Here’s a forecasting controversy that has analysts in the Kremlin, Beijing, Venezuela, and certainly in the US environmental community taking note.
May 21st, Reuters ran a story UPDATE 2-U.S. EIA cuts recoverable Monterey shale oil estimate by 96 pct from 15.4 billion to 600 million barrels.
The next day the Guardian took up the thread with Write-down of two-thirds of US shale oil explodes fracking myth. This article took a hammer to findings of a USC March 2013 study which claimed huge economic benefits for California pursuing advanced extraction technologies in the Monterey Formation (The Monterey Shale & California’s Economic Future).
But wait. Every year the US Energy Information Agency (EIA) releases its Annual Energy Outlook about this time of the year.
Strangely, the just-released Annual Energy Outlook 2014 With Projections to 2014 do not show any cutback in shale oil production projections.
Quite the contrary –
The downgrade [did] not impact near term production in the Monterey, estimates of which have increased to 57,000 barrels per day on average between 2010 and 2040.. Last year’s estimate for 2010 to 2040 was 14,000 barrels per day.
The head of the EIA, Adam Sieminski, in emails with industry sources, emphasizes Technically Recoverable Reserves (TRR) are not (somehow) not linked with estimates of actual production.
At the same time, some claim the boom is actually a bubble.
What’s the bottom line here?
It’s going to take a deep dive into documents.

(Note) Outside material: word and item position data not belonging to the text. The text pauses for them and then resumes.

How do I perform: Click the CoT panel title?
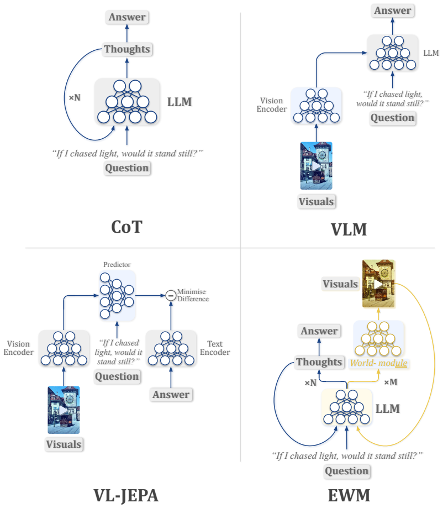126,227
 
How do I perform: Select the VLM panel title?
349,230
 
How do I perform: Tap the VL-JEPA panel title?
126,495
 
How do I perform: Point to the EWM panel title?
349,495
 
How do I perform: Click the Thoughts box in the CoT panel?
127,49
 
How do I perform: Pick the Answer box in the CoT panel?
127,17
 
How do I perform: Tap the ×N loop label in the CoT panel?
75,97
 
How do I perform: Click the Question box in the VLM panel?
393,118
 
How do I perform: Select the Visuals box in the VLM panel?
316,202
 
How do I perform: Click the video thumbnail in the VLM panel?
316,165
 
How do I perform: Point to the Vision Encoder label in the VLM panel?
271,105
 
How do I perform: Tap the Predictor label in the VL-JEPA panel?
117,265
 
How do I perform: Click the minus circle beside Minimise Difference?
171,296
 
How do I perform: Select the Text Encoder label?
215,348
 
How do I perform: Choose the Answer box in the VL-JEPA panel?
171,395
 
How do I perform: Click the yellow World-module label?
378,363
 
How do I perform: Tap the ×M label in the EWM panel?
391,383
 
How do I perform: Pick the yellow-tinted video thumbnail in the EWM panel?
378,284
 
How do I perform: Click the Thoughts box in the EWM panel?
319,362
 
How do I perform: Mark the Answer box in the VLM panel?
393,11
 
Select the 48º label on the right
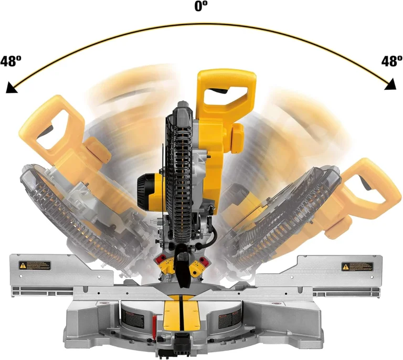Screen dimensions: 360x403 [391, 61]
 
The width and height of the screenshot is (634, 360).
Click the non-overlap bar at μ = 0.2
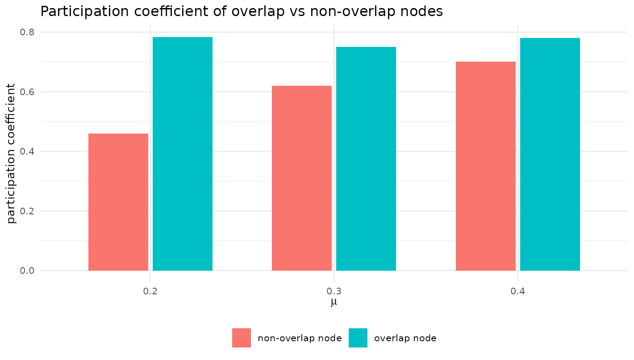point(118,202)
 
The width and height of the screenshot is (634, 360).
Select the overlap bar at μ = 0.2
point(183,154)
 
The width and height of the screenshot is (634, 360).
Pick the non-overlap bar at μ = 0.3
point(302,178)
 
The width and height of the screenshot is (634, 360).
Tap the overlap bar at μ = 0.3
point(366,159)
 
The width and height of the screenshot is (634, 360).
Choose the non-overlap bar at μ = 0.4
point(486,166)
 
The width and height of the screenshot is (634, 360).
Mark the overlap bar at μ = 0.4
point(550,155)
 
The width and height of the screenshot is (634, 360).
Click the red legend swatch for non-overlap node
point(242,338)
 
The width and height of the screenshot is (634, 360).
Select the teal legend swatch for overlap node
point(358,338)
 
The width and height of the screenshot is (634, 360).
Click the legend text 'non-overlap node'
point(300,338)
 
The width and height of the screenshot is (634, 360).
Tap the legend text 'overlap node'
point(405,338)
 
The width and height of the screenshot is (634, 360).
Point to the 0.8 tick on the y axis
point(27,32)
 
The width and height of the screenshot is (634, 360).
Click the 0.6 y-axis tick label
point(27,92)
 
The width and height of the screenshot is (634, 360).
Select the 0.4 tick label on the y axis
point(27,151)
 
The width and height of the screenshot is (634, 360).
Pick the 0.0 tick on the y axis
point(27,271)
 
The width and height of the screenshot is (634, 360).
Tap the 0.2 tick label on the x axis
point(150,291)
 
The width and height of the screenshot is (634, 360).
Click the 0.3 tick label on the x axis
point(334,291)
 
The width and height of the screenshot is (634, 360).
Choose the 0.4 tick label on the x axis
point(517,291)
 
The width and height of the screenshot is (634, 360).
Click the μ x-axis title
point(334,302)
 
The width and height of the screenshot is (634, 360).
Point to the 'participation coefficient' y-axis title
point(11,154)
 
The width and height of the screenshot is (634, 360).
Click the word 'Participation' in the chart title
point(85,12)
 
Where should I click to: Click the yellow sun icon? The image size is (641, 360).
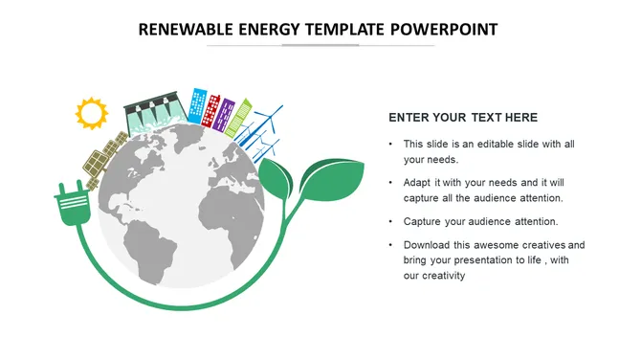(x=92, y=114)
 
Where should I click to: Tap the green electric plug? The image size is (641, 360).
(x=72, y=205)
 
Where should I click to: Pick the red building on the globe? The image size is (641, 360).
(x=214, y=109)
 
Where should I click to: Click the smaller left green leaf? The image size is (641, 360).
(x=276, y=179)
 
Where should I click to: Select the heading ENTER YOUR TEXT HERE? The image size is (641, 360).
(x=463, y=118)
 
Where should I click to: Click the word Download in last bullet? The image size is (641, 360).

The 2014 Energy Outlook is 269 pages long, and it’s probably necessary to dig into several years reports. I’m hoping someone has done this. But I want to followup on this story.
How did the Monterey Formation reserve estimates get so overblown? How can taking such a huge volume of reserves out of the immediate future not affect production estimates for the next decade or two? What is the typical accuracy of the EIA energy projections anyway?

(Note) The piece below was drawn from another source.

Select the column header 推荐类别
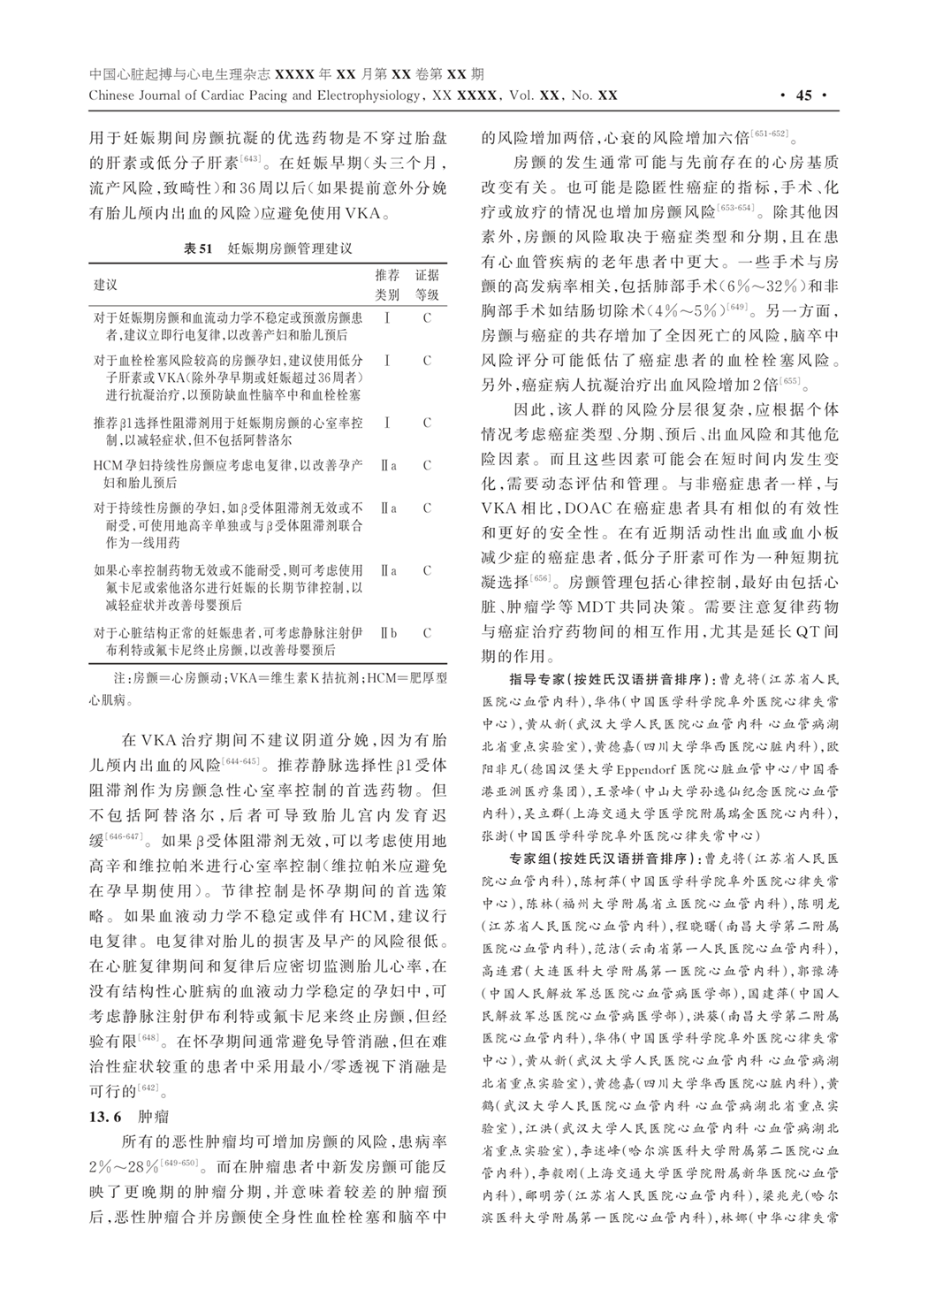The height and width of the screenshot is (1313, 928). pyautogui.click(x=387, y=285)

According to the EIA, the US will briefly – for a decade or two – be energy independent, because of shale oil and other nonstandard fossil fuel sources. This looms even larger with geopolitical developments in Crimea, the Ukraine, Europe’s dependence on Russian natural gas supplies, and the recently concluded agreements between Russia and China.
It’s a great example of how politics can enter into forecasting, or vice versa.
While shale/fracking and the global geopolitics of natural gas are hot stories, there is a lot more to the topic of energy forecasting.
Electric power planning is a rich source of challenges for forecasting – from short term load forecasts identifying seasonal patterns of usage. Real innovation can be found here.
And what about peak oil? Was that just another temporary delusion in the energy futures discussion?
I hope to put up posts on these sorts of questions in coming days.